Task objective -> Rewrite all the records with every "icon" swapped for "button", changing nothing else, and leave the pictures out.

Entries ->
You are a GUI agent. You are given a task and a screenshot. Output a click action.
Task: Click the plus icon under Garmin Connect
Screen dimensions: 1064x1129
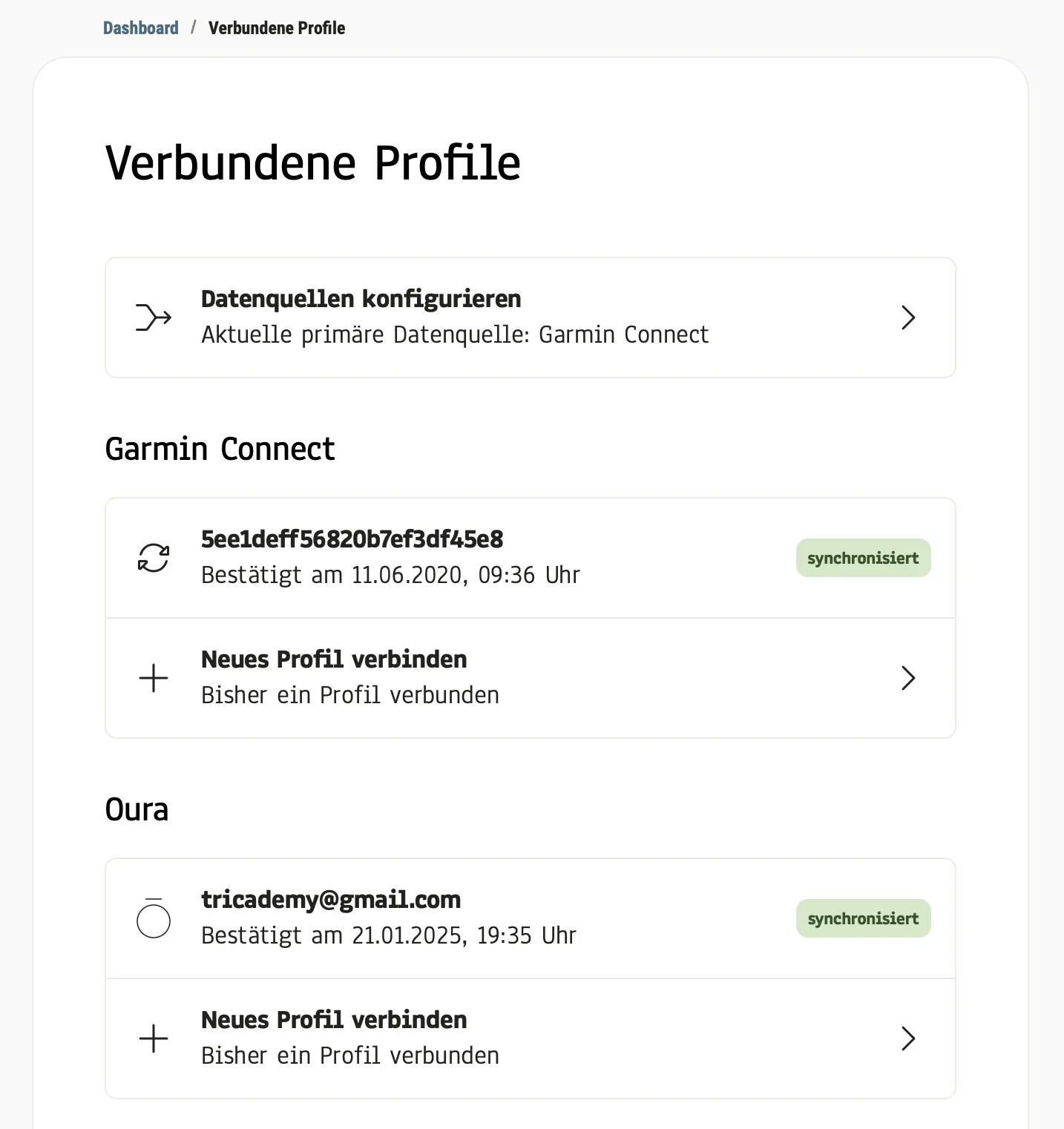154,678
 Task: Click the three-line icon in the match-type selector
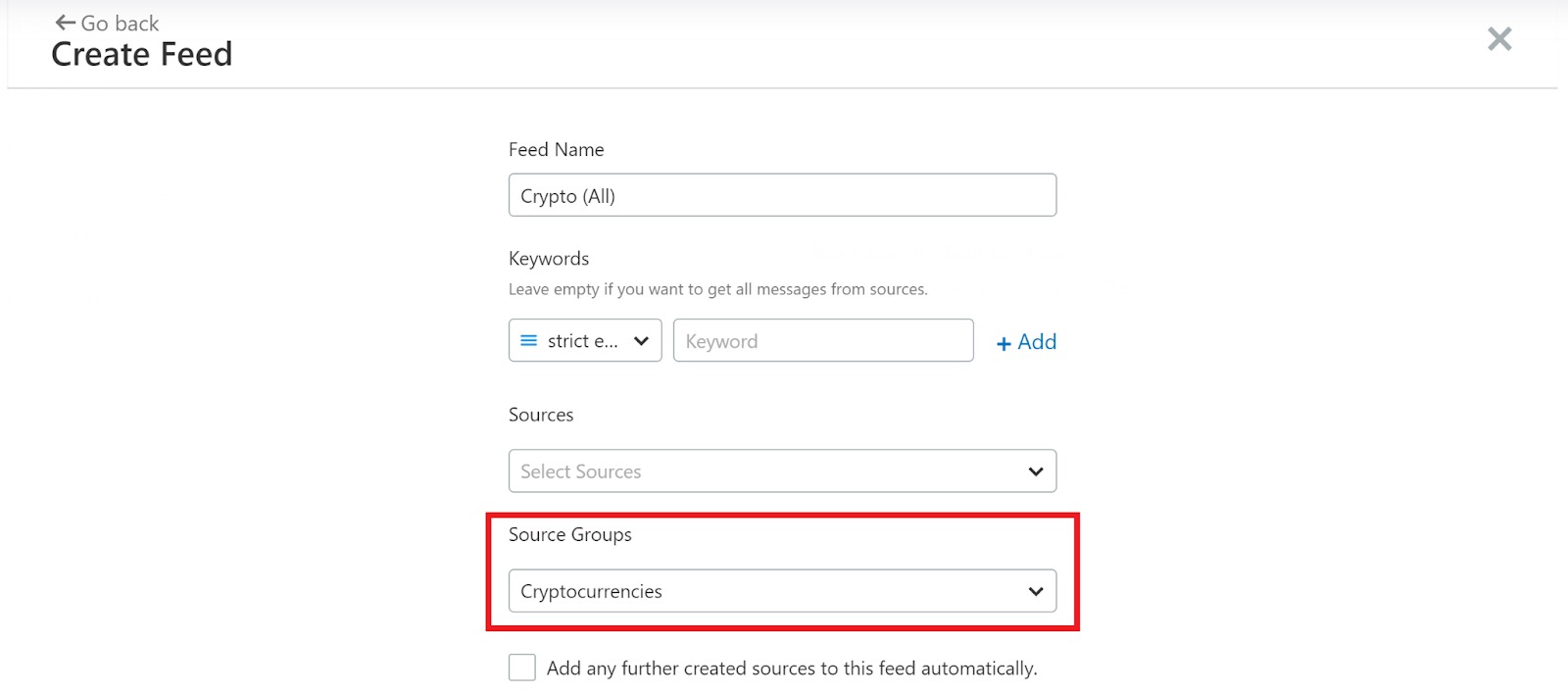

Solution ->
You are a GUI agent. You are given a task and a screenshot. Output a click action.
Task: Click the plus button under Garmin Connect
Screen dimensions: 1064x1129
154,678
 Task: Click the three-line button in the match-type selector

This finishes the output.